練習問題
1. 男性の性欲と男らしさについての本文を読み、次の(a)〜(c)が本文と合っているかを「はい」か「いいえ」で答え、判断の決め手となる本文の言葉を一字も変えずに引用せよ。
(a) 取引先の人によると、某雑貨店で一番売れているのは精力剤である。
(b) 筆者は、風俗に行く前に精力剤を買う客がいる理由をすぐに理解できた。
(c) 取引先の人は、男性が怖いのは女に嫌われることだと説明した。
2. 男性の性欲と男らしさについての本文を、最後の文の後から続けて書け。

──────── 本文

そこで森林氏が性欲には「支配関係欲」があると語っていた。率直な当事者の声として腑に落ちた。男性が性でつまずき、性で女たちがこれほど苦しむ理由が見えてくるように思ったからだ。問題はそういった男性の性欲が、男性自身が求め肯定する「男性らしさ」と強く結びついていることである。

 少し前に取引先の人(男性50代)から聞いたことだが、某雑貨店で一番売れているのは精力剤ということであった。風俗に行く前に、精力剤を求める客が少なくないのだそうだ(しかも男どうしで連れ合って)。1000%意味がわからなかった。風俗に行くのはそもそも精力があるから、ではないのか。なぜそれをさらに「補おう」とするのか!?!?!?!? 理解不能である。私の理解があまりにも追いつかなかったので、取引先の人が教えてくれた。精力=男らしさなのだ、と。男性が怖いのは、女に嫌われることではなく、「性欲が薄れること」なのだ、と。それはつまり、男じゃなくなることなのだ、と。

────────────────
──────── 資料

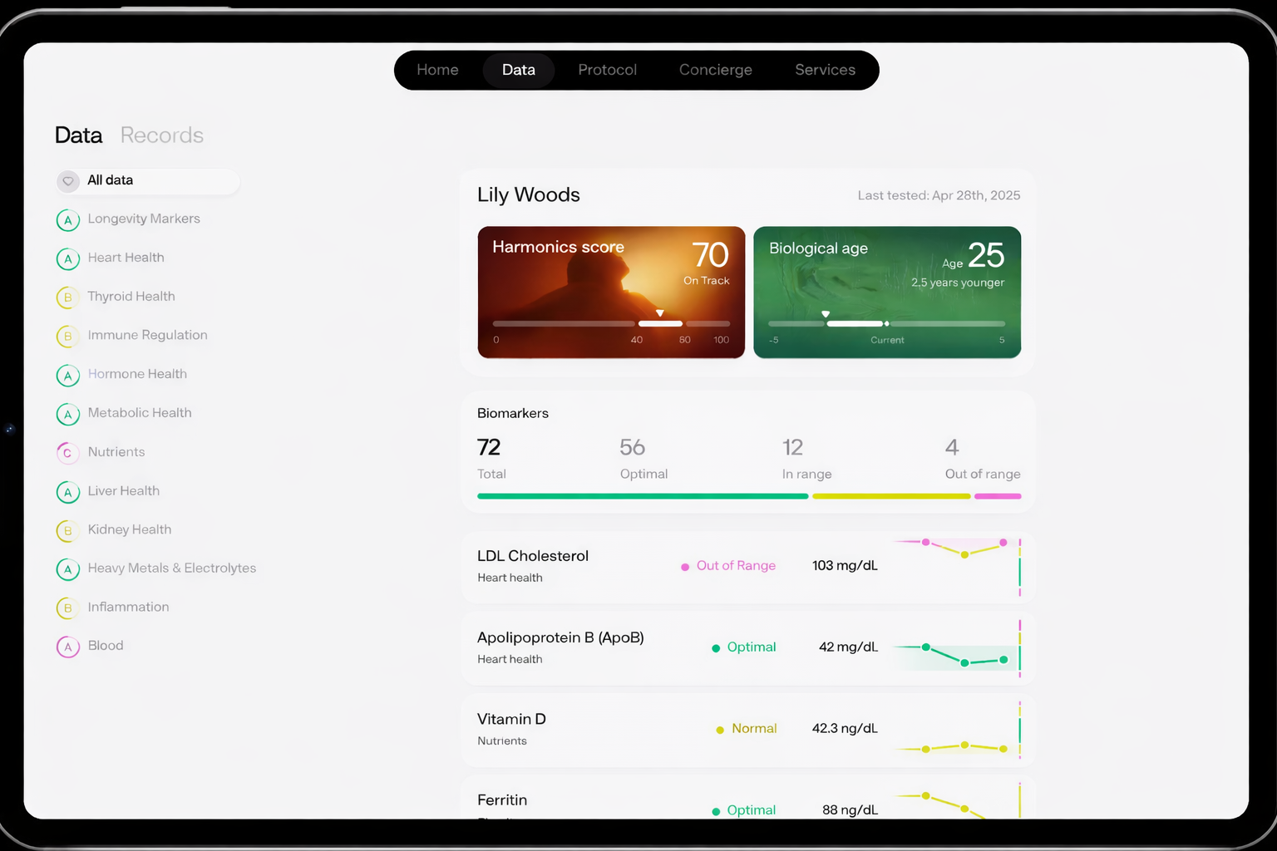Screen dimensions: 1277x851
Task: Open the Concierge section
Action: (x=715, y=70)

────────────────
──────── 資料

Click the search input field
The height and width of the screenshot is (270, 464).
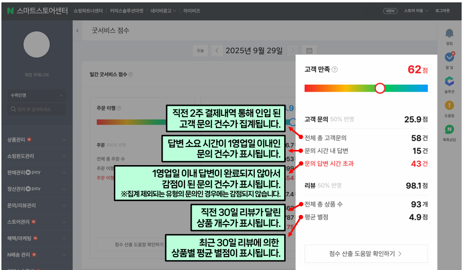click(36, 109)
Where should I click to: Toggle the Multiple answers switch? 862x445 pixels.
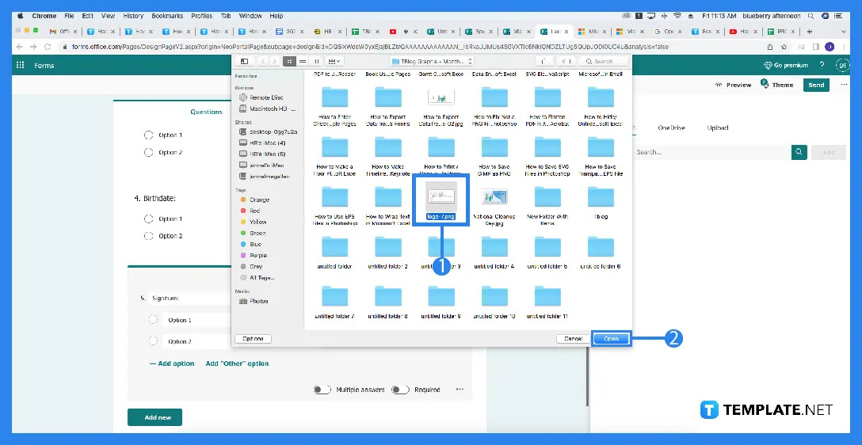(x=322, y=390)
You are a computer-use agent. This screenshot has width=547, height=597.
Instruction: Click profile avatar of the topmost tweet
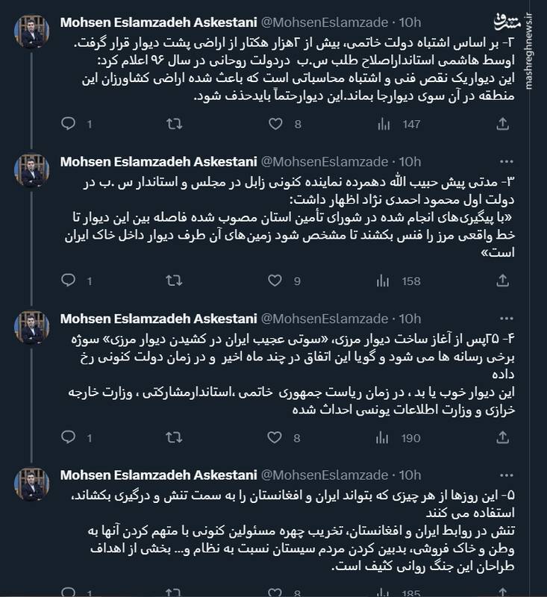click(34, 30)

────────────────
──────── 資料

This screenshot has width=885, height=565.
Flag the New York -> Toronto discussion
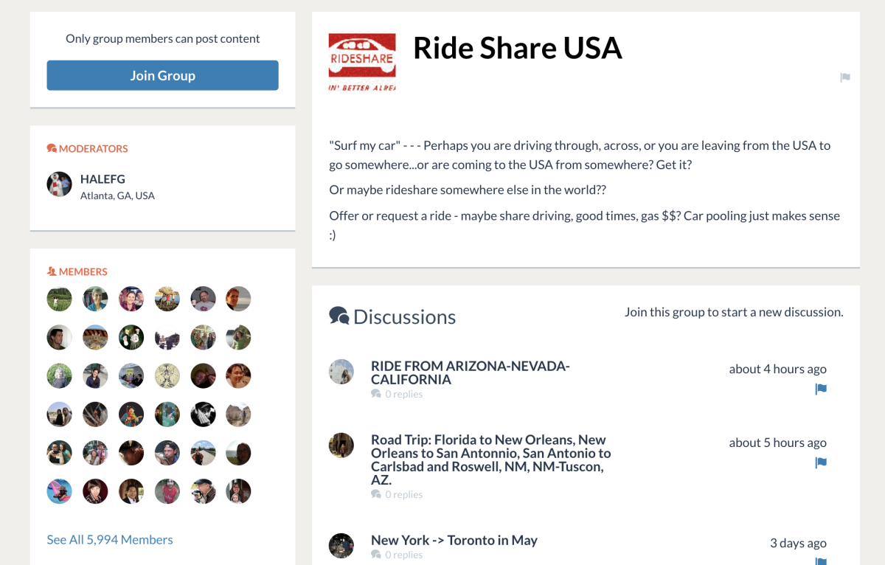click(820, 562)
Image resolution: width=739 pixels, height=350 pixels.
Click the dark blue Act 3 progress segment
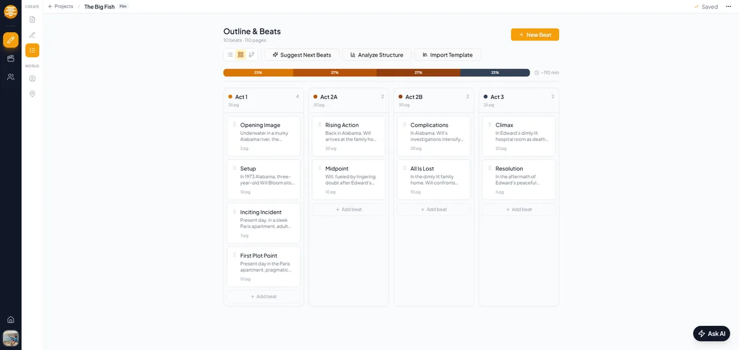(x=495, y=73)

────────────────

解答
1.
(a) はい。「某雑貨店で一番売れているのは精力剤ということであった」
(b) いいえ。「1000%意味がわからなかった」
(c) いいえ。「男性が怖いのは、女に嫌われることではなく、「性欲が薄れること」なのだ」

2.
 たとえば、薄毛治療薬は男性ホルモンの生成を抑制するので抜け毛を減らすが、性欲が減退する可能性があるとされる。薄毛を選ぶか性欲を減退させるか男の人は深く葛藤し究極の選択をするのだ……と(ちなみに性欲が薄くなっても勃起しなくなるわけではないという)。

 私は女性モノの仕事をしてきて、男性の性欲については全く考えたことはなかった。でも、「一部の男性の特殊な事件」と言い切ってしまうには、あまりにもこの社会で女性たちは性被害にあっている。日常的にセクハラにあっている。それは仕事を続けられないほどの強度で。そして、女性たちは案外自分の性に向き合い語ろうと努めているのだが、男性たちは「自分の性の語り方」すら、もしかしたら知らないのではないかと思われる。

 男らしさ=性欲の強さ、というような男性観、性欲観がもたらす弊害に、日本社会が揺れている今こそ、男性の性について語っていくのが必要なのかもしれない。男性の性について語る。それが、女の#MeTooの後に求められていることなのではないか。